Throughout the years, managers and leaders have been trained to give feedback using the sandwich method. You begin by sharing something positive, followed by (hopefully) constructive criticism, and conclude again on a positive note.

It often goes something like this:

John: I wanted to talk to you about something, Jenny. First of all, you've accomplished some really positive things lately...

Jenny: (Thinking--OK; now what have I done? Brace yourself.)

John: [Blah blah, something relatively positive, blah blah]...But I also wanted to mention something else.

Jenny: (Here we go...)

John: [Criticism, followed by awkward pause.]...But anyway, you're doing a good job overall. Thanks!

Jenny: Um...OK. You're...welcome. (Jerk.)

Where did it all go wrong?

The problem.

If you've ever been on the receiving end of this rotten sandwich, you know it's not very effective. So why are so many tempted to use it?

Many managers are uncomfortable giving negative feedback. They feel if they keep things (mostly) positive, the process becomes easier to bear, and the person receiving the feedback won't hate them.

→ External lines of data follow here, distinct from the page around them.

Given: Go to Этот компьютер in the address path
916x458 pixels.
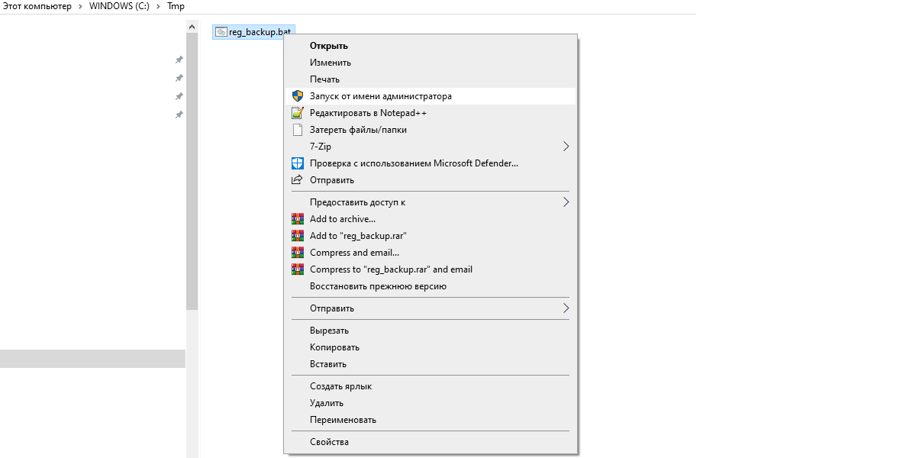Looking at the screenshot, I should click(x=37, y=6).
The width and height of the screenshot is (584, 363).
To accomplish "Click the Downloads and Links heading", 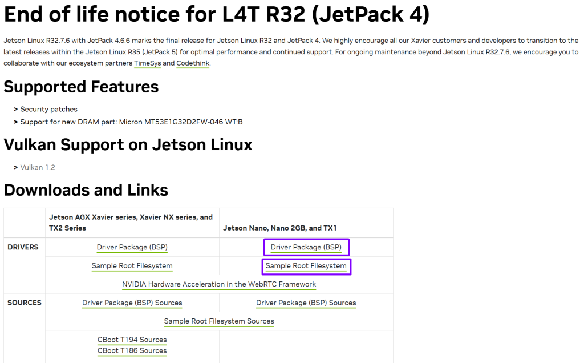I will 86,190.
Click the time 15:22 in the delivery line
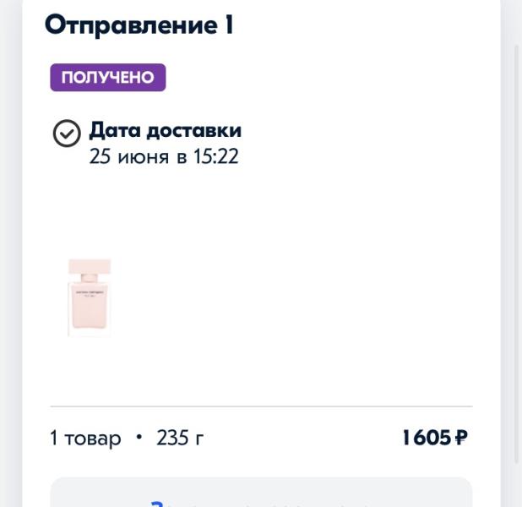Screen dimensions: 522x507 [x=215, y=156]
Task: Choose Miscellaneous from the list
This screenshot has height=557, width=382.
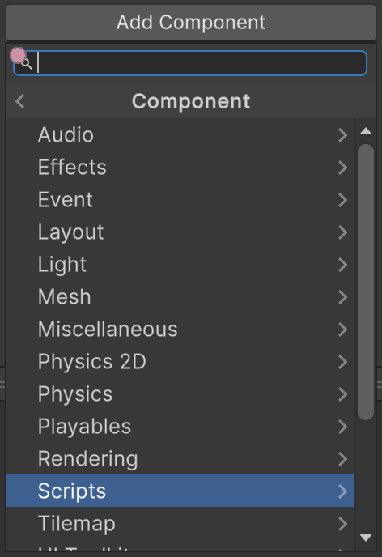Action: tap(180, 330)
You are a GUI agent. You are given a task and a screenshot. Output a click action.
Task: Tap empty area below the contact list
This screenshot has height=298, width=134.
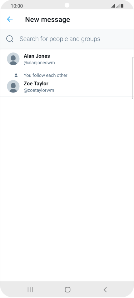67,188
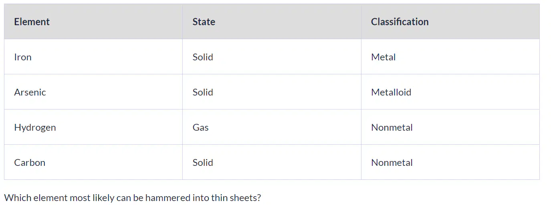The height and width of the screenshot is (205, 551).
Task: Select the Solid state in Iron row
Action: click(x=272, y=57)
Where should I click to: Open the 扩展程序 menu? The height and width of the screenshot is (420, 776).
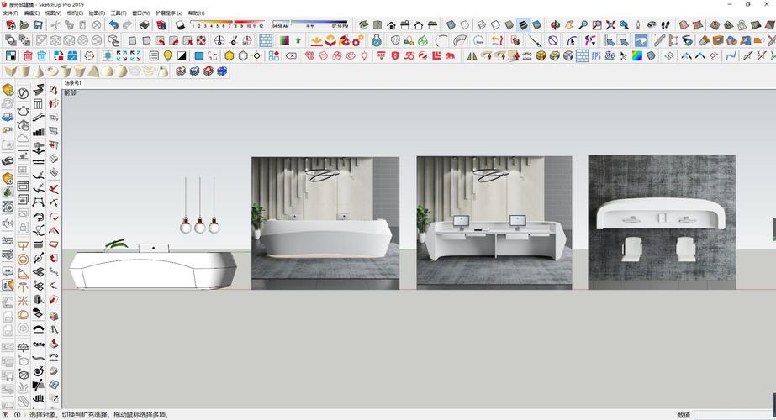(x=169, y=13)
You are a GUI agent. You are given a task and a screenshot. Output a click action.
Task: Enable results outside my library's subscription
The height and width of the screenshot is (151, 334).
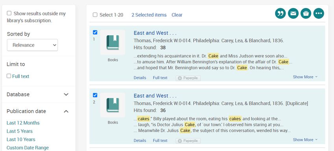coord(9,13)
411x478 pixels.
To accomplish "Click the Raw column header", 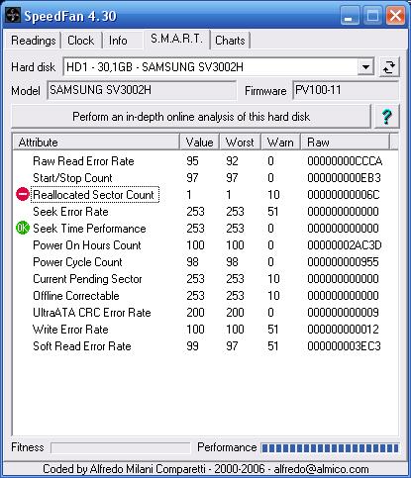I will click(x=345, y=143).
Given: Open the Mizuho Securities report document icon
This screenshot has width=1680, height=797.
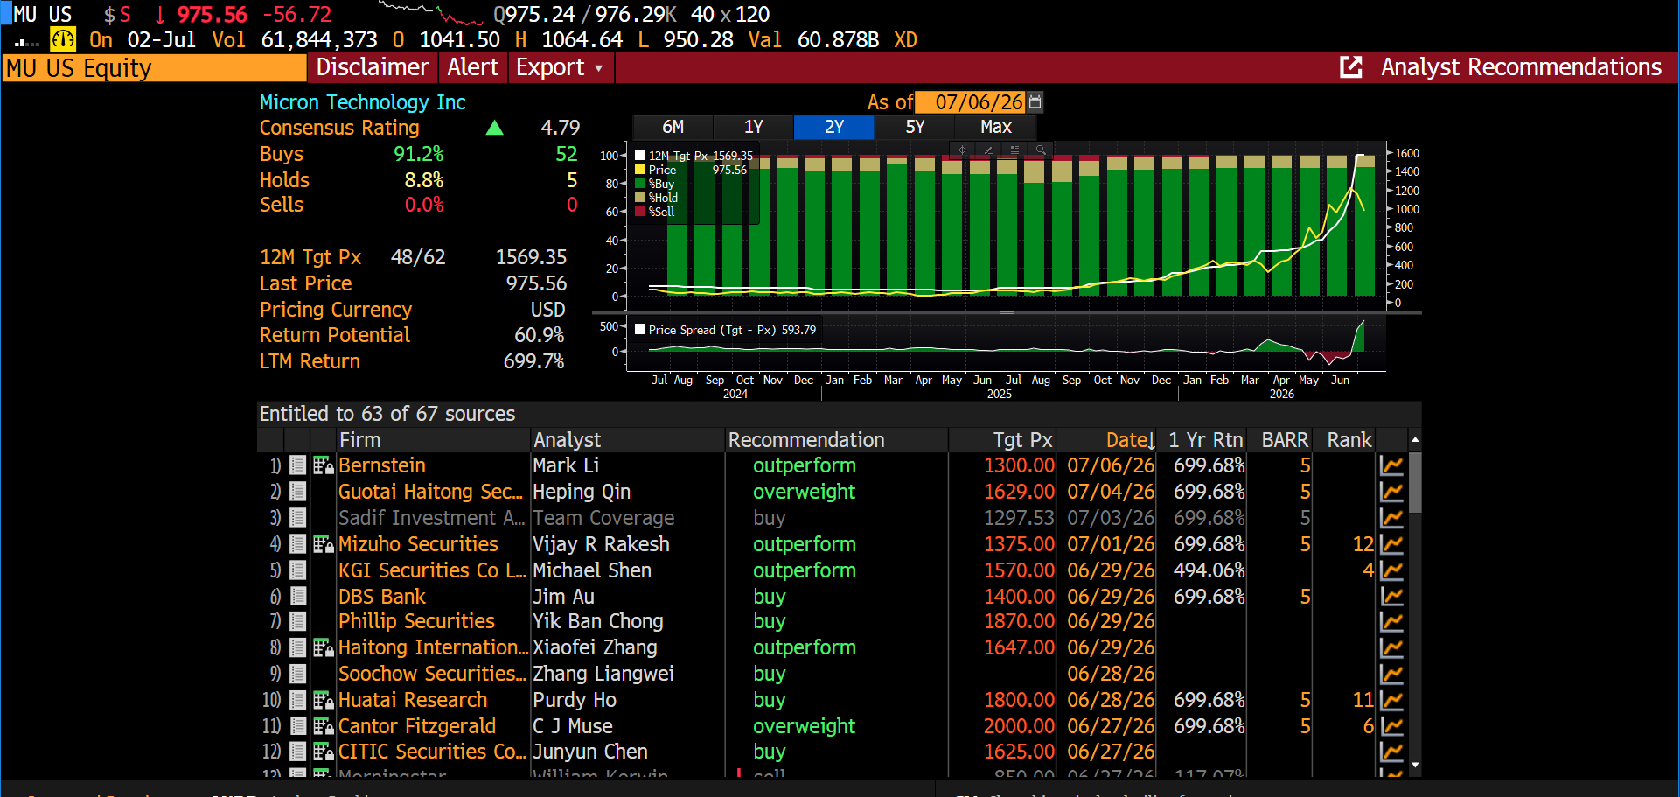Looking at the screenshot, I should (x=297, y=544).
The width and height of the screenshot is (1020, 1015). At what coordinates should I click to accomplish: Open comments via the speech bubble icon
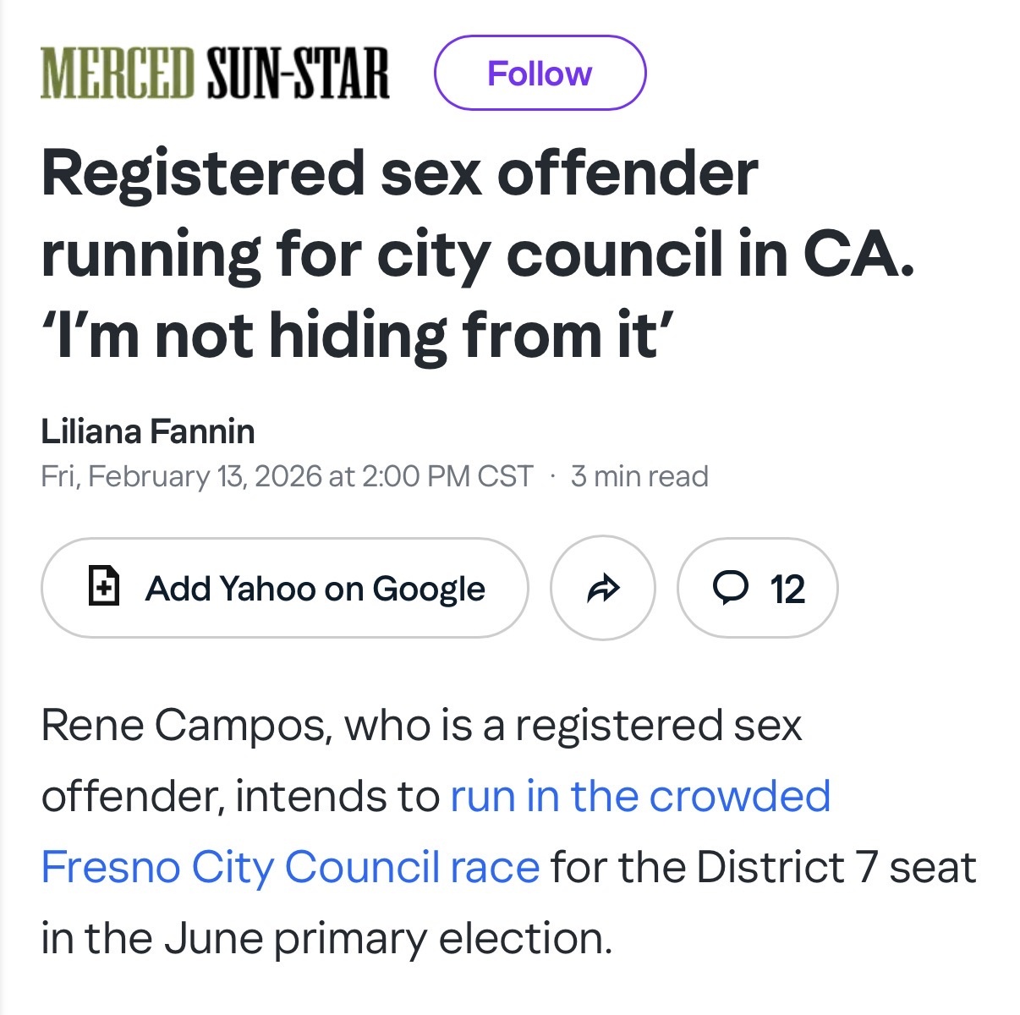pyautogui.click(x=731, y=586)
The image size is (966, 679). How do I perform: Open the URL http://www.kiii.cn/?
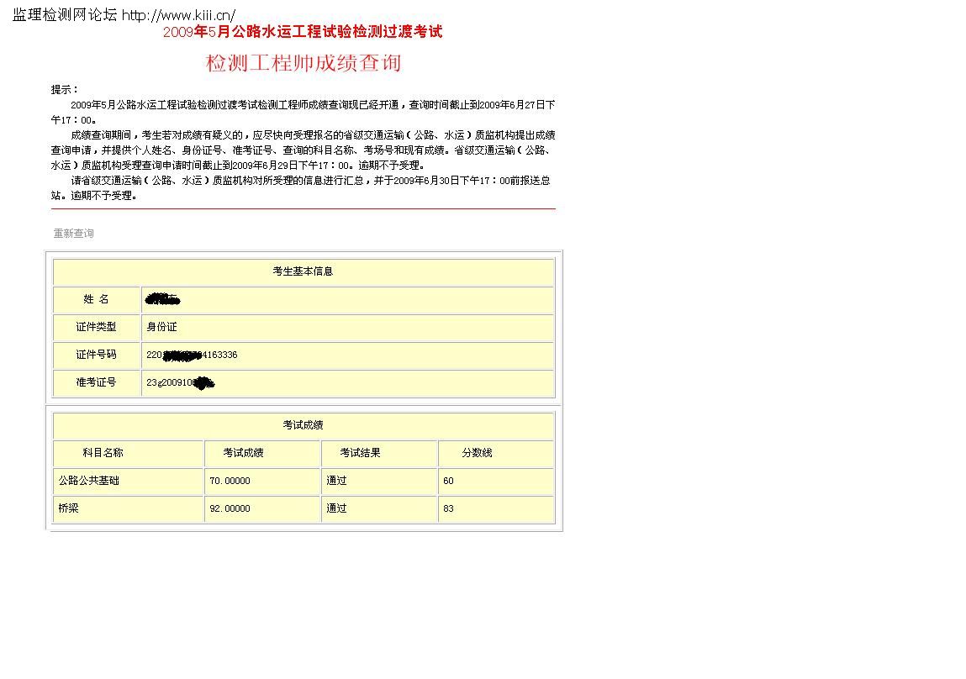[x=176, y=14]
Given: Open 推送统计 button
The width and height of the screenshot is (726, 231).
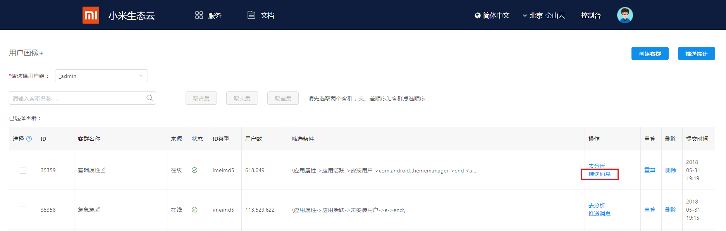Looking at the screenshot, I should click(x=696, y=54).
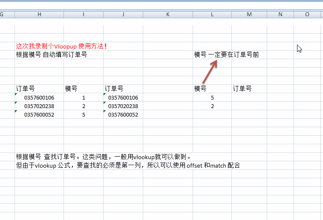Click the cell reading 模号 一定要在订单号前

click(212, 54)
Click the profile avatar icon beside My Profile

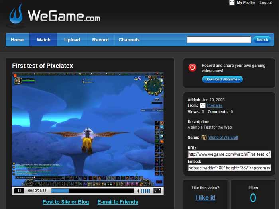[232, 2]
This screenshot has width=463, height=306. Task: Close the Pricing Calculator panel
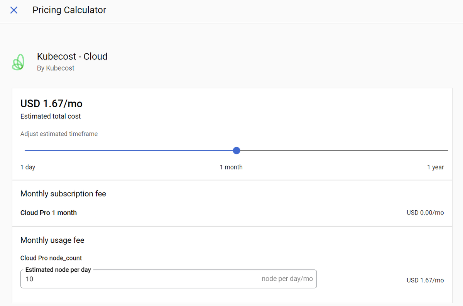[x=14, y=10]
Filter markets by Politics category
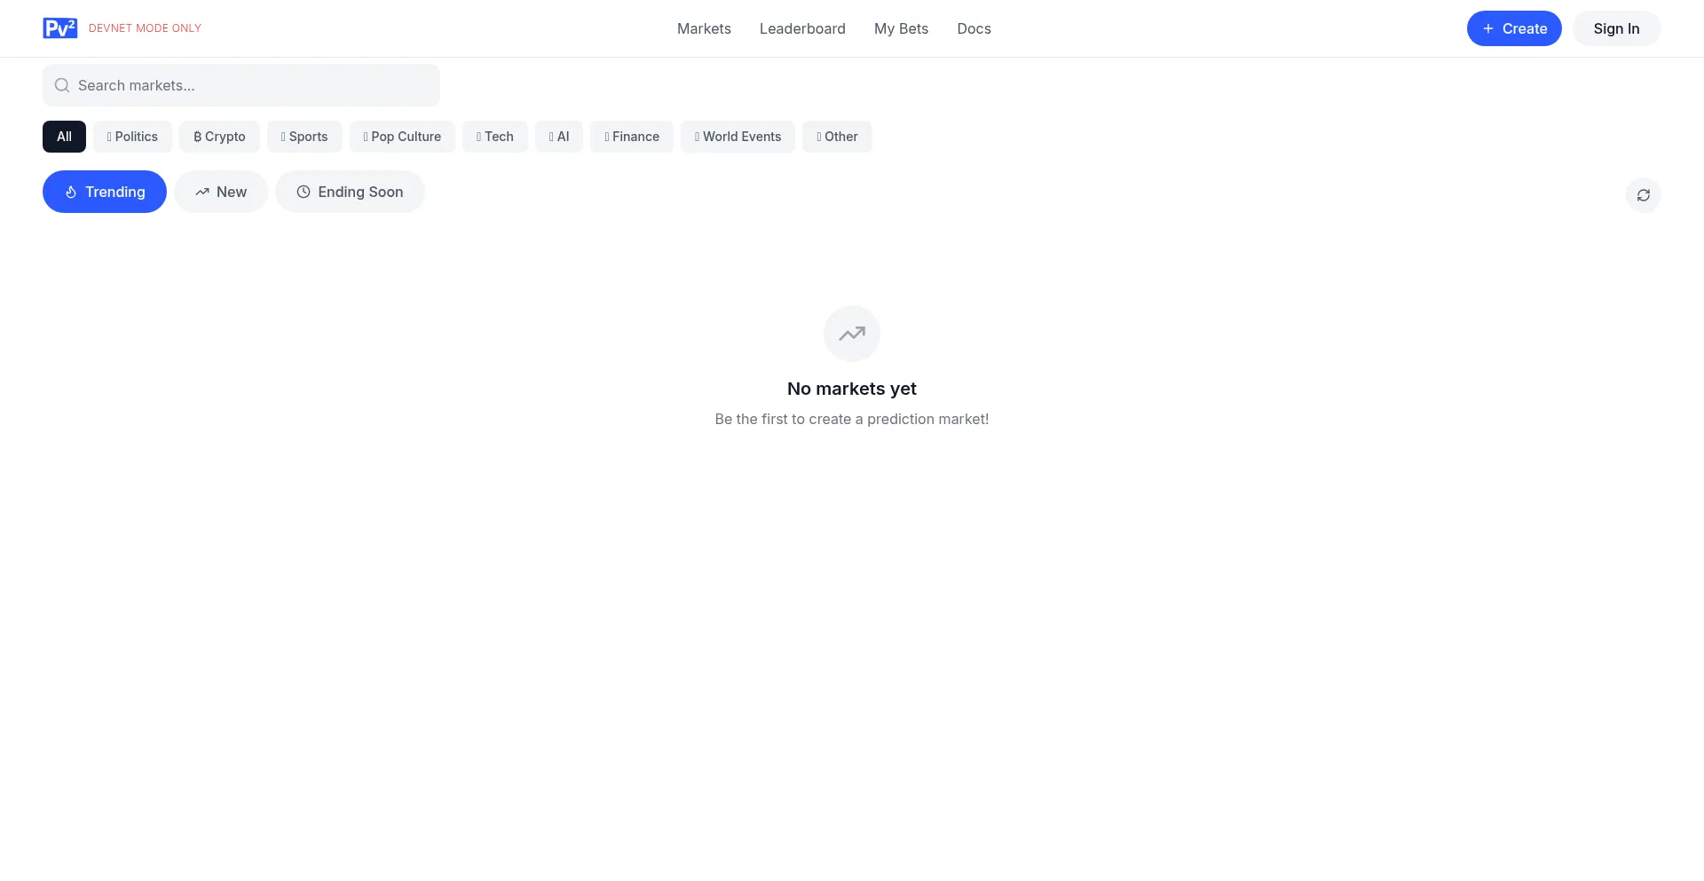The height and width of the screenshot is (881, 1704). 132,137

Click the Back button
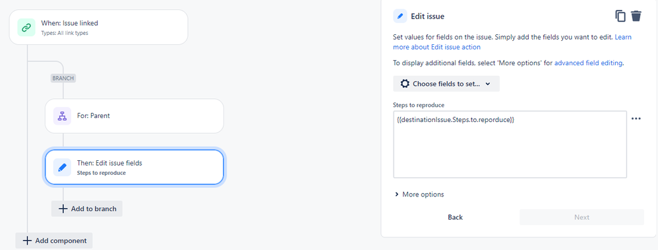[456, 217]
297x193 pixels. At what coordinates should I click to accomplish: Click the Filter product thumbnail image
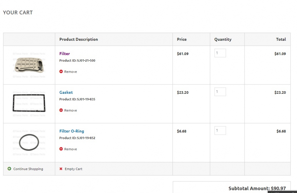pyautogui.click(x=29, y=65)
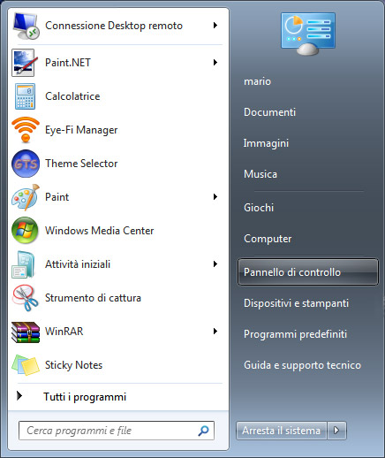Launch Calcolatrice from its calculator icon
The height and width of the screenshot is (458, 385).
tap(25, 96)
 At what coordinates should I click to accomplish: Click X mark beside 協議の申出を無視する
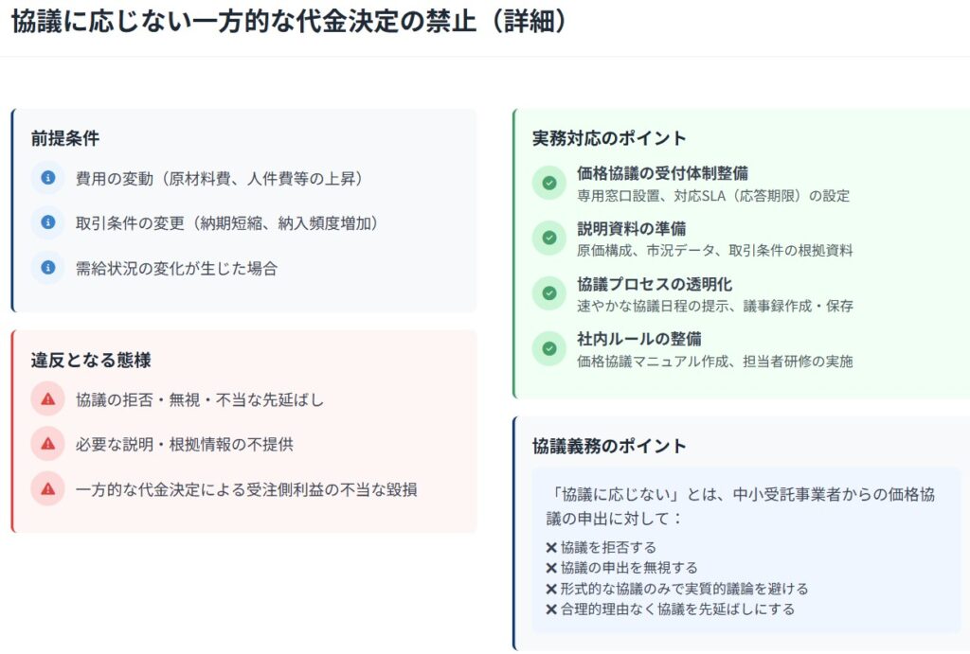552,568
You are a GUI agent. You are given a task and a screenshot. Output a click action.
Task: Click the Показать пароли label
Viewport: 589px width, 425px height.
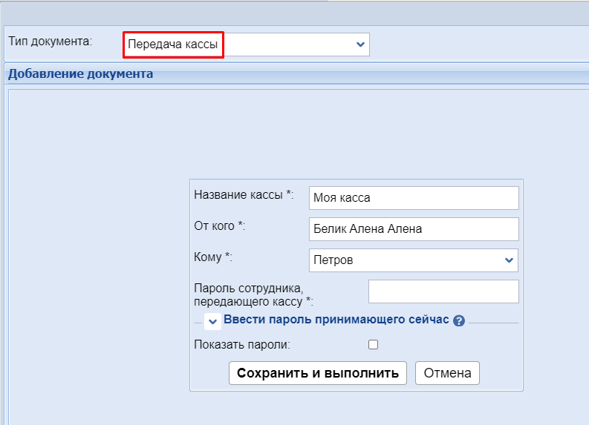[x=242, y=344]
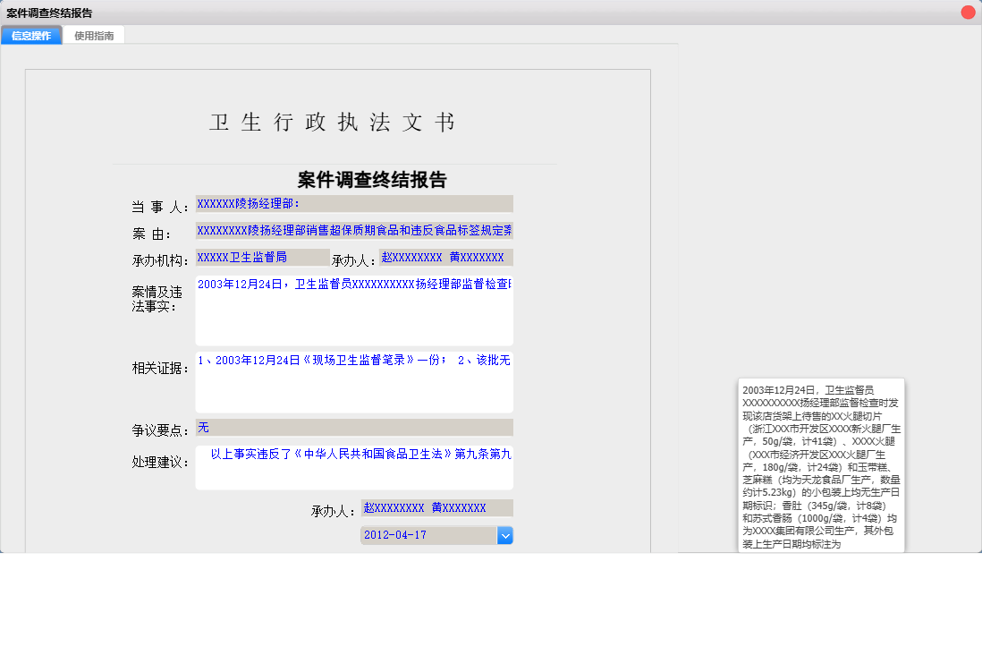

But the person receiving this type of feedback usually tunes out anything good said at the beginning and the end. Why? It's just fluff. They know the deal: They've done something wrong, and that's all they care about (and will remember from) this conversation. The positive feedback goes to waste.

But people need positive feedback, too. The feeling of appreciation is a great motivator. A culture that supports sincere and specific praise does wonders for employee engagement. (More on that here.)

So how do you do it right?

The solution.

The key to effective, emotionally intelligent feedback is to deliver positive and negative messages separately.

How do you do it?

1. Give praise and criticism at the right time.

According to research cited in the Harvard Business Review, any feedback--positive or negative--is best shared as soon as possible. This makes sense; you don't wait to correct wrong behavior; if you do, you risk minimizing the impact of what happened (or forgetting to say something altogether).

But you need to view praise in the same way: If you see something you like, tell the person as soon as possible. If you can't do it immediately, make a note or set a reminder to make sure you don't forget.

Feedback should be balanced. Look to praise positive behavior and actions. On the same note, share constructive criticism quickly after you notice something negative. You can be totally direct, no feedback sandwich. You've given positive reinforcement at other, more appropriate times, so they'll know you're simply looking out for their best interests.

2. Be specific and sincere.

When you praise, don't just tell someone "Good job"; tell them what they're doing right, and why you appreciate it. If you struggle to find a point to commend, think about ways the person has been loyal to the company, or has shown him or herself persistent. It's your job to see employees' good points, as well as their potential. Everyone deserves to be praised for something.

Do the same with criticism. Tell people not only what they've done wrong, but how they can improve. When sharing your concerns, give them the chance to respond. Be open to the possibility you've missed something, or even that you somehow contributed to a damaging situation.

Build a culture where others feel comfortable giving you negative feedback when necessary.

How to begin.

If you're not sandwiching the negative between the positive, how do you begin the conversation?

Consider an example. Despite preparing well, Jenny's presentation had some major flaws. When you meet with her, you might start with the following:

"Jenny, I wanted to speak to you about your presentation. How did you feel with it? Did you find anything especially challenging?"

By listening carefully to Jenny's response, you can adapt your feedback to her specific needs. Then you could ask something like: "Would you be willing to hear some constructive criticism?"

After tactfully sharing your observations and suggestions, you conclude by thanking Jenny for taking time to meet with you, and for being willing to listen. You also express that you hope it proves helpful.

The foregoing isn't a specific formula, just an example of how you might do it. Authenticity is key, so you should make it your own. Hopefully, it's a starting point.

If you can master these techniques, you'll be using emotional intelligence to guide and mentor your team. In the end, they'll appreciate you making them better.